Re: Final text of GPL v3
Anthony W. Youngman wrote:
And as I see it, if I say "My program is licenced under GPLv3 with the
following exceptions ...", if the user ignores the exception, they have
broken the terms I set for them to use the program, and the GPL doesn't
apply, so they can't take advantage of the clause allowing them to
remove the exception ...
This seems to suggest that the terms that you wrote explicitly have some
special trumping value over the terms in the text of the GPL itself. I
don't think that's true.
Here's a thought experiment:
Suppose I wrote some software, and wrote it to a CD, erasing all other
copies. I then wrote out, in longhand, the text of the GPLv3 on paper,
and attached it to the CD, and gave it to you. This software would
clearly be under the GPLv3, and you could redistribute it under those terms.
Now suppose the same situation, except that I also wrote an extra
restriction at the bottom: "Also, if you copy and distribute this code,
you must send me a postcard."
Now, a bit of the text I wrote out in my own handwriting earlier says
that if I put any extra restrictions on, you can ignore them. I quite
clearly wrote that you can - it's there, in my own handwriting. So you
can surely choose to do exactly that.
Why does the same logic not apply when the text of the GPLv3 was not
typed out or written by you, but just added to your software distribution?
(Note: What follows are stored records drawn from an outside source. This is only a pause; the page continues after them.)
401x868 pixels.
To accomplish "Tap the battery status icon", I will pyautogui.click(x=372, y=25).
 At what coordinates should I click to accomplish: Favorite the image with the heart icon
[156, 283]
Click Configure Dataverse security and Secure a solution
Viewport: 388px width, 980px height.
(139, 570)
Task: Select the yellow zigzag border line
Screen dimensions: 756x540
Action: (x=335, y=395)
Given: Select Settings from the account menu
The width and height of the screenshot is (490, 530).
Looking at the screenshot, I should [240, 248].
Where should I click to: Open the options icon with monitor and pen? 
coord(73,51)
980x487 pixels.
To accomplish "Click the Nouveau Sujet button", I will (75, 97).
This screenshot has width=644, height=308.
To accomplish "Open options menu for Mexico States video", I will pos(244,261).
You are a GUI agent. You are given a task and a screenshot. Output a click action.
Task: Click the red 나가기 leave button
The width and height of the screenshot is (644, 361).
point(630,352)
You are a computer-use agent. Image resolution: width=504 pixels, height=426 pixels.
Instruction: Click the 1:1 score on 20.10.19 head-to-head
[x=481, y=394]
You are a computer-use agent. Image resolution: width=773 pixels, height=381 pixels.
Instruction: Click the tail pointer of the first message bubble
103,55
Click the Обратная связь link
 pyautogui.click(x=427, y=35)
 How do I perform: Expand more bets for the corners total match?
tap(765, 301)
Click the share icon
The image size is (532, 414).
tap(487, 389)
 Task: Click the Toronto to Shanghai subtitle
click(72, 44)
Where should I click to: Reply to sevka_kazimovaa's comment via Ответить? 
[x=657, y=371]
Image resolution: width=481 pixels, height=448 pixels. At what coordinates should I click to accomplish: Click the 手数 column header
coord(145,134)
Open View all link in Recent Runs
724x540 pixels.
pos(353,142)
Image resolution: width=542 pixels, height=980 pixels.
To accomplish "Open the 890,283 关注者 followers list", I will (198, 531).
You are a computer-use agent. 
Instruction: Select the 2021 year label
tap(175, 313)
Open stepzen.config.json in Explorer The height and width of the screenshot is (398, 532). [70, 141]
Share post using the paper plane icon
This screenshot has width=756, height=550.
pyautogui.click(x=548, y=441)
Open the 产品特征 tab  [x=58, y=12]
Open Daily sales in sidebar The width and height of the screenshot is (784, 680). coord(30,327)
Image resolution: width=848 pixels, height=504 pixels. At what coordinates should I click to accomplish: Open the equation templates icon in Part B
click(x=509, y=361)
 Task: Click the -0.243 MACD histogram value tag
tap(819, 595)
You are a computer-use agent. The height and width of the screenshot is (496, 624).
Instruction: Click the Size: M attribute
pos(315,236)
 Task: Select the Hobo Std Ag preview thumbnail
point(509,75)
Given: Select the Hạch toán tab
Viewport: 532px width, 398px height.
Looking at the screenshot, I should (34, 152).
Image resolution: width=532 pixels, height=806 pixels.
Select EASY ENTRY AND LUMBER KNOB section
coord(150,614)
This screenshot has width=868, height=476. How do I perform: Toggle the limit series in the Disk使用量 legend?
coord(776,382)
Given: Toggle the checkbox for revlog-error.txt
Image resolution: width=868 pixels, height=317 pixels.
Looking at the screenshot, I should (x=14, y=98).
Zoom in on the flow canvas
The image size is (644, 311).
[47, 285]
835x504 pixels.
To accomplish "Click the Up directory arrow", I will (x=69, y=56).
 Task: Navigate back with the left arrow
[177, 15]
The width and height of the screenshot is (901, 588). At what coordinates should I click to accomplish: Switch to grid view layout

Now, if I specifically disclaim section 7 in my additional text, then
that's perhaps different. But that would just demonstrate that my intent
was to confuse :-)
At the end of the day, the intentions of the licensor are important, and
if those intentions are made explicitly clear, it's a bit difficult for
the GPL to contradict them.
But the GPL _is_ the intent of the licensor. You know this, because they
start with "I license this code under the terms of the GPL(v3)..."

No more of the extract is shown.